IN THE HIGH COURT OF SINDH, CIRCUIT COURT, LARKANA
Criminal Jail Appeal No.S-145 of 2010
Present:
Mr.Justice Amjad Ali Sahito
Appellant : Ghulam Ali @ Papu s/o Hussain Bux Kalhoro
Through Mr.Naushad Ali Taggar, Advocate.
State : Through Mr. Sharafuddin Kanhar,
Additional Prosecutor General.
Date of hearing : 02.04.2018.
Date of Judgment : 02.04.2018.
J U D G M E N T
AMJAD ALI SAHITO, J.– Appellant Ghulam Ali @ Papu son of Hussain Bux Kalhoro was tried by learned 1st Additional Sessions Judge, Larkana, in Sessions Case No.112/2007, for an offence under Section 302,114 PPC, registered at Police Station, Market. Through judgment dated 01.12.2010, the appellant was convicted and sentenced to suffer imprisonment for life and to pay fine of Rs.100,000/-, and in default of payment of fine, it was further ordered that the appellant will suffer R.I. for 02 years more. However, the benefit of Section 382-B Cr.PC was also extended to the appellant.
2. The brief facts leading to disposal of the instant appeal are that on 06.03.2007, at about 1200 hours, complainant Zia-ur-Rehman lodged FIR with P.S Market, stating therein that his father Ghulam Nabi Abbasi was posted as ASI at Police Station, Darri, and on that day he alongwith his father after attending the Honourable High Court at Larkana were returning back where on the way he received mobile phone call from maternal uncle Ghulam Rasool that his uncle Wali Muhammad has come to their house with some work. Thereafter, he disclosed such facts to his father, who asked him to proceed for home and they reached at their home where he saw maternal uncle Ghulam Rasool sitting with uncle Wali Muhammad on a cot in the courtyard and his father was chitchatting with them. In the meantime, at about 11.30 hours, his maternal uncle Ghulam Ali alias Papu son of Hussain Bux Kalhoro armed with gun, Sajid Ali Kalhoro armed with pistol and one unknown culprit duly armed with gun, who all overpowered upon the complainant party and asked Ghulam Nabi that he would not be spared today as he has arrested their criminal friends. On instigation of accused Sajid Ali Kalhoro, accused Ghulam Ali alias Papu made straight fire at Ghulam Nabi, which hit on left side of his face and he fell down, while the remaining accused went outside the house after making aerial firing. The complainant party then saw Ghulam Nabi having fire arm injury on left side of his face who died within their sight. Leaving the above named witnesses over the dead body of deceased, the complainant then came at police station and lodged the FIR of the incident.

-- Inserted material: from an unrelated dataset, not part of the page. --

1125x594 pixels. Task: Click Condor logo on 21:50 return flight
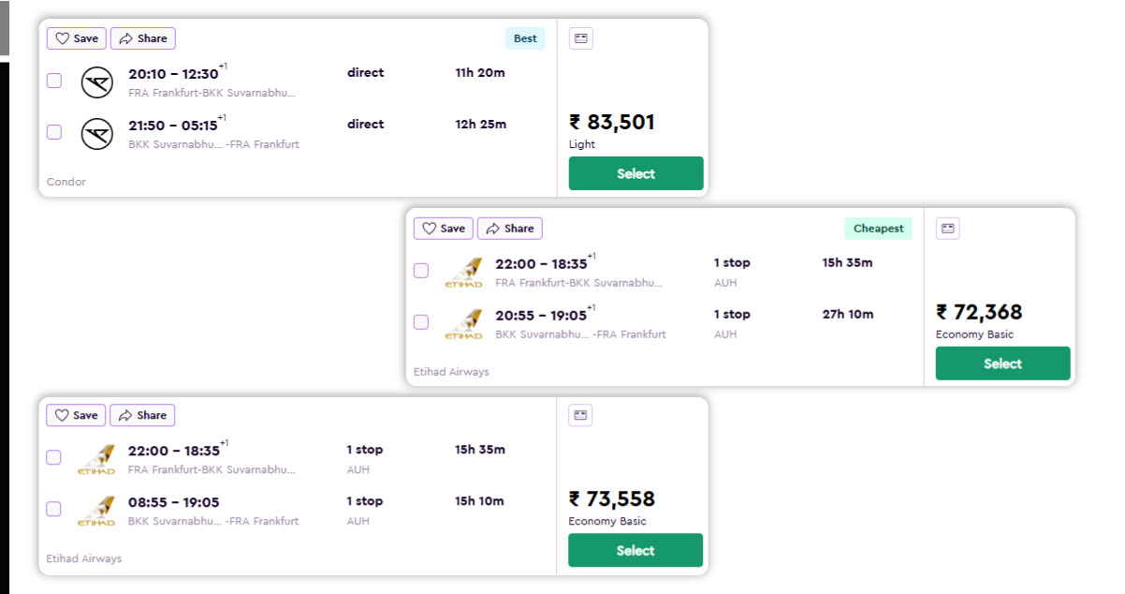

3. During course of investigation, the police inspected the place of incident and secured blood stained earth including one empty cartridge from there under mashirnama and also prepared inquest report. Thereafter, accused Sajid Ali was arrested by police. On 21.03.2007, accused Ghulam Ali alias Papu and Hakim Ali were arrested by the police and on the same day during course of interrogation from accused Ghulam Ali alias Papu, the crime weapon viz. SBBL gun was secured on his lead under a mashirnama. Thereafter, on 22.03.2007, accused Ghulam Ali alias Papu was produced before the Court of Civil Judge & J.M-II, Larkana, where his confessional statement was recorded and he was sent to the judicial custody. After completion of usual formalities, the report u/s.173 Cr.PC was submitted by the police against accused Ghulam Ali alias Papu and by placing the names of co-accused Sajid Ali and Hakim Ali in column No.2 before the concerned Magistrate. The case was then sent up for the trial, where accused Sajid Ali was joined on application of complainant filed in terms of Section 193 Cr.PC.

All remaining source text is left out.